Diabetes Awareness Month 2019



A message from Jeff Reading, PhD,

FNHA Chair in Heart Health and Wellness at St. Paul's Hospital

Diabetes and the Heart: making the connection and working toward prevention

This month is Diabetes Awareness Month, so it's a good time to talk about the connection between diabetes and heart disease. Many people are not aware of the connection between diabetes and heart health, but there certainly is one. In fact, having diabetes means you are more likely to develop heart disease. This is because some of the same things are associated with the development and progression of both heart disease and type 2 diabetes – for example, obesity and smoking commercial tobacco. 

The good news is there are ways you can reduce health risks, even if you do have heart disease and diabetes.

Diabetes and First Nations in BC

One of the many devastating effects of colonialism on First Nations people is a higher rate of disease, including diabetes.

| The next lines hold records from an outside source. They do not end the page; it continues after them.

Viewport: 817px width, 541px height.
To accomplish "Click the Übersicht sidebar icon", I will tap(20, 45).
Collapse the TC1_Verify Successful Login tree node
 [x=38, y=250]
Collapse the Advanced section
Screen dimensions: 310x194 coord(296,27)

In fact, the current state of Indigenous health in Canada is a direct result of Canadian government policies and systems, including residential schools. The shifts from a traditional to a “western" diet and from an active to a more sedentary lifestyle are some of the effects of colonialism that contribute to higher obesity and diabetes rates among First Nation people compared to other Canadians. Combined with the smoking of commercial tobacco, these rates are a major public health concern.

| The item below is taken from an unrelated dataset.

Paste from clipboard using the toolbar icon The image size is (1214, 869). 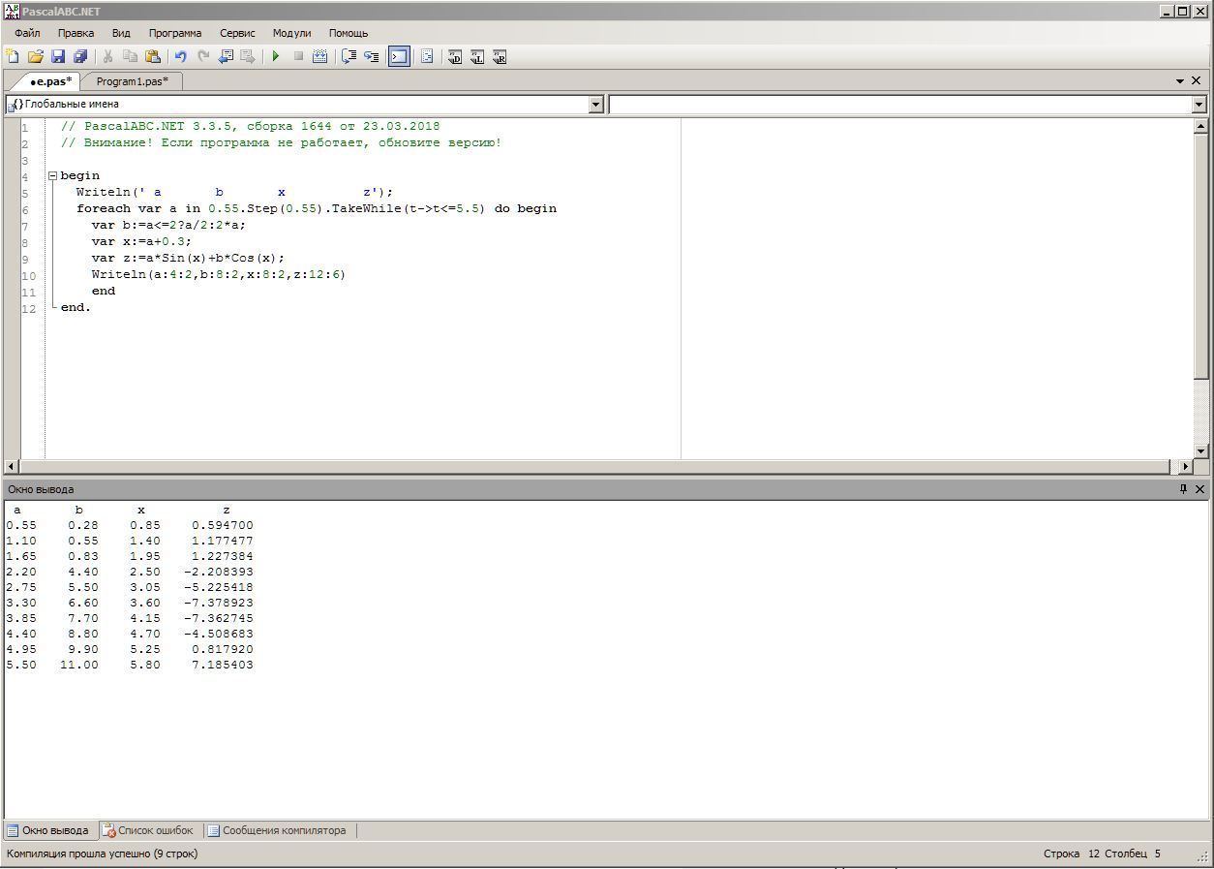tap(153, 57)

Successful program interventions

Heart health – and its connection to diabetes prevention – is something we can foster at all life stages, and for all people, including our children. This all-life-stages perspective means improving maternal, infant, childhood and adolescent health with planned interventions that optimize healthy growth and development. For example, programs to reduce smoking rates and to promote good nutrition among mothers reduce the risk of both adolescent smoking and childhood obesity, and protect against diabetes in pregnancy as well as diabetes later in life.   ​

Innovative and effective approaches toward diabetes prevention and treatment programs have been initiated in some First Nations communities. Seeing diabetes through a life stage perspective is promising because it provides communities and caregivers with the tools to integrate medical, cultural, and social knowledge in meaningful ways; this fusion is necessary to satisfy treatment and align with cultural requirements of First Nations health care. Life stage-tailored programs are well-suited to First Nations because they attempt to understand health in a way that takes into account the deeply rooted social disparities that have been present in some communities for generations. Such programs are also consistent with First Nations concepts of well-being encompassing the physical, mental, emotional, environmental and spiritual.

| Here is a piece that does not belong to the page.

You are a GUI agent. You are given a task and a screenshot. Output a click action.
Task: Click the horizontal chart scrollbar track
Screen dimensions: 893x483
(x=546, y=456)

What we can do as individuals to reduce preventable risk factors

A wellness perspective is about both prevention and health promotion. The recommendations for prevention are straightforward: get regular health checks, and try to make better lifestyle choices to include active living, and better diet choices to reach or maintain a healthy weight. If you smoke commercial tobacco, then consider quitting or reducing smoking. In other words, follow the FNHA's four wellness streams: 1) Eat Healthy, 2) Be Active, 3) Nurture Spirit, and 4) Respect Tobacco.

Start today! Make that appointment with your health care provider and use their advice to begin a new, healthier you!

All my relations,

Jeff Reading MSc PhD FCAHS

British Columbia First Nations Health Authority Chair in Heart Health and Wellness at St. Paul's Hospital, and support by Bank of Montreal, Heart and Stroke Foundation of Canada and Providence Health Research Foundation.

Professor, Faculty of Health Sciences, Simon Fraser University


​​​What is Diabetes?

Diabetes occurs when the body becomes unable to properly produce or use insulin, a hormone that controls sugar in the bloodstream. If not properly treated, diabetes can result in serious complications.

There are two types of diabetes:

Type 1 Diabetes is when your body can't make enough insulin (a hormone that regulates blood sugar). 

Type 2 Diabetes is when your body doesn't use insulin well and is unable to keep blood sugar at normal levels.